Ahead of the 2015–16 season, it was expected that Fer would be leaving the club following their relegation. Sunderland was interested in signing the player that Queens Park Rangers even announced the confirmation of the move on the club's website. However, he failed a medical due to his knee injury and stayed at Queens Park Rangers throughout the summer transfer window. Following this, Fer spent the first two months on the 2015–16 season on the sidelines, due to a knee injury. It wasn't until on 25 September 2015 when he made his first appearance of the season, coming on as a second-half substitute, in a 4–0 loss against rivals, Fulham. In a follow–up match against Bolton Wanderers, Fer scored his first goal of the season, in a 4–3 win. Following this, Fer became involved in a number of matches, which saw him in and out of the starting line–up. However, in a match against Middlesbrough on 20 November 2015, he received a straight red card in stoppage for handball, leading to a penalty and successfully converted by Grant Leadbitter, as the opposition team won 1–0. After serving a one match suspension, Fer returned to the starting line–up against Reading on 3 December 2015 and helped the club win 1–0. It wasn't until on 12 January 2016 when he scored his second goal of the season, in a 1–1 draw against Blackburn Rovers. In the January transfer window, Fer continued to be linked a move away from Queens Park Rangers. By the time he was loaned out to Swansea City, Fer made nineteen appearances and scoring two times in all competitions.

====Swansea City (loan)====
On 1 February 2016, Fer joined Premier League side Swansea City on loan for the remainder of the season after failing to make an impact under Jimmy Floyd Hasselbaink. However, his move came under criticism from Iwan Roberts, leading carertaker Alan Curtis defend the signing.

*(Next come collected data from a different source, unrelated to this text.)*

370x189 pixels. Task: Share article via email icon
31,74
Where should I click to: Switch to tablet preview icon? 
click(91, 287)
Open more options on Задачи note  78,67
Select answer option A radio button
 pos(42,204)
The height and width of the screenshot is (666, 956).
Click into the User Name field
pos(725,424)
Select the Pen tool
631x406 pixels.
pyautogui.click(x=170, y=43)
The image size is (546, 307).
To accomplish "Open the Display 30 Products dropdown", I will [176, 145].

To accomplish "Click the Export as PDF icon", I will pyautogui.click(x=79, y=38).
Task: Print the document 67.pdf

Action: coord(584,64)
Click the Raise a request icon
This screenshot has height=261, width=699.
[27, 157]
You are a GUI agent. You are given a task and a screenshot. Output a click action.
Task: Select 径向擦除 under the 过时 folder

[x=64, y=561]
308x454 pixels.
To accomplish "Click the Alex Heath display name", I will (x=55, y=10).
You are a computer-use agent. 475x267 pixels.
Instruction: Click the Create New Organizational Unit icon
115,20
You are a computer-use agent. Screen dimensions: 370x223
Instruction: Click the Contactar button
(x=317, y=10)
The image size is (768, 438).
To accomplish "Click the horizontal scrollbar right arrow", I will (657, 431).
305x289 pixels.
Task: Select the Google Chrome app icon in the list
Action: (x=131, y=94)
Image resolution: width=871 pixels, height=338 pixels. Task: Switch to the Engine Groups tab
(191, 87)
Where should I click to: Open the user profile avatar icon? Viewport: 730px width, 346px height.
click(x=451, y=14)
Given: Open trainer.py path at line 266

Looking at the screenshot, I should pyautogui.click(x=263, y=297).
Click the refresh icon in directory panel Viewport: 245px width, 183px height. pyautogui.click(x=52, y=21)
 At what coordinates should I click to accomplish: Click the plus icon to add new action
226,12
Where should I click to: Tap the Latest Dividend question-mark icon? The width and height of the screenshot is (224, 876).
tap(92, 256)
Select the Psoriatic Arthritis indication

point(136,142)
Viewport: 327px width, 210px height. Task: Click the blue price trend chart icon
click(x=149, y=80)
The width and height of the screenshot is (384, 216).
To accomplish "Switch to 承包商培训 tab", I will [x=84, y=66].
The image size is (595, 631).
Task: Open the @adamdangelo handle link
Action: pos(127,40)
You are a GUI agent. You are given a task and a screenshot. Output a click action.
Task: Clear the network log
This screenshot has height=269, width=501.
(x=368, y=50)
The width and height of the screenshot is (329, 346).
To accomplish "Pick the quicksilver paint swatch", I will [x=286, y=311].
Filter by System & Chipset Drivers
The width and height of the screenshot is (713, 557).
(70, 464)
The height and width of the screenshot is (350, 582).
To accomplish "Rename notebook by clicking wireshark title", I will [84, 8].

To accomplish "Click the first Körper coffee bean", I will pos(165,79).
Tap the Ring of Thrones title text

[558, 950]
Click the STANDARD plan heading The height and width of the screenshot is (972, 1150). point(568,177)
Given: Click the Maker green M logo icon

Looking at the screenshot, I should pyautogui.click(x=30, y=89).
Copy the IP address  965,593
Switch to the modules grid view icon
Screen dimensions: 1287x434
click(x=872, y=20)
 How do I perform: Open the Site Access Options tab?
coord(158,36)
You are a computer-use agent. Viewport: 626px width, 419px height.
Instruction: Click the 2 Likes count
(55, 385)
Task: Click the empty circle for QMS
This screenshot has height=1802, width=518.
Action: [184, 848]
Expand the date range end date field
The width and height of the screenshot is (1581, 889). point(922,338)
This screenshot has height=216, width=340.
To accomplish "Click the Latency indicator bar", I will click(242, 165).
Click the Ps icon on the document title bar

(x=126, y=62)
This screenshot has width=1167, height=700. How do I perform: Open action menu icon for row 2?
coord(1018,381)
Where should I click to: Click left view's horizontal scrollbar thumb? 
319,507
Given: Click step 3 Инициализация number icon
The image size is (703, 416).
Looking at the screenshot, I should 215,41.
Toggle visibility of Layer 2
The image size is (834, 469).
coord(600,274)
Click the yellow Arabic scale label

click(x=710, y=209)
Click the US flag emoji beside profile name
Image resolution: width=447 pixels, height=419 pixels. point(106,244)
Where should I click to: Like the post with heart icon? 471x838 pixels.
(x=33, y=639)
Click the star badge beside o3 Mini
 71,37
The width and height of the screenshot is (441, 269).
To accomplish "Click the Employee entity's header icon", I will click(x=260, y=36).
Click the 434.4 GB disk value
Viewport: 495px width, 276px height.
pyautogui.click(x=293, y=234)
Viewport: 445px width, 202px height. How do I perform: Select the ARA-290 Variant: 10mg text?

He made his debut for the club against Tottenham Hotspur on 28 February, coming on as a 75th-minute substitute, in a 2–1 loss. Fer then set up two goals in two matches between 5 and 12 March against Norwich City and AFC Bournemouth. Since joining Swansea City, he was involved in the first team for the rest of the 2015–16 season, playing in the midfield position. Despite missing one match, Fer went on to make eleven appearances in all competitions. Following this, the club began talks with the player over a permanent basis move.

===Swansea City===
Fer made his move to South Wales permanent on 5 July 2016 and signed a three–year contract with an undisclosed fee. Upon joining the club, he said: "I want to improve and get better. Last season I came into a team that had already played six months together and I had to fit in. But they made it very easy for me and I know the lads so for me [the aim] is to get better and show the Swansea fans what I've got in the locker."

Fer began his Premier League season with a winning goal in a 0–1 away victory at Burnley. He then scored two goals in two matches between 27 August 2016 and 11 September 2016 against Leicester City and Chelsea respectively. Three weeks later on 1 October 2016, Fer scored his fourth goal of the season, in a 2–1 loss against Liverpool, in what turned out to be Francesco Guidolin's last match as the club's manager. Since joining Swansea City, Fer continued to be involved in the first team, playing in the midfield position. On 26 November 2016, he scored twice for the club, in a 5–4 win against Crystal Palace. However, poor performance led Fer being dropped to the substitute bench in a number of matches towards the end of the year. By January, he regained his first team place under the new management of Paul Clement and produced good performances. At one point, Fer played in an unfamiliar right–back against AFC Bournemouth on 18 March 2017, as Swansea City lost 2–0. Once, however, the combination of poor performances and his own injury concern saw him placed on the substitute bench, but did help the club avoid relegation. At the end of the 2016–17 season, he went on to make thirty–seven appearances and scoring six times in all competitions.

At the start of the 2017–18 season, Fer continued to establish himself in the first team, playing in the midfield position. He then scored twice for Swansea City against Milton Keynes Dons in the first round of the League Cup, as the club won 4–1 to advance to the next round. This was followed up by setting up a goal for Tammy Abraham, in a 2–0 win against Crystal Palace. However, Fer found himself being disciplined on two occasions, including a red card against Wolverhampton Wanderers in the third round of the FA Cup on 6 January 2018. This was later rescinded after Swansea City's successful appeal. His third goal of the season came on 18 December 2017, in a 3–1 loss against Everton. By mid–November, he, once again, performed poorly in a number of matches that saw him placed on the substitute bench, but improved at times. This lasted until Fer suffered an achilles tendon injury during a 1–1 draw against Leicester City on 3 February 2018 and was substituted in the 36th minute. After the match, it was announced that the player would be out for the rest of the 2017–18 season. Despite his absence that saw the club ended up relegated at the end of the 2017–18 season, he went on to make twenty–six appearances and scoring three times in all competitions.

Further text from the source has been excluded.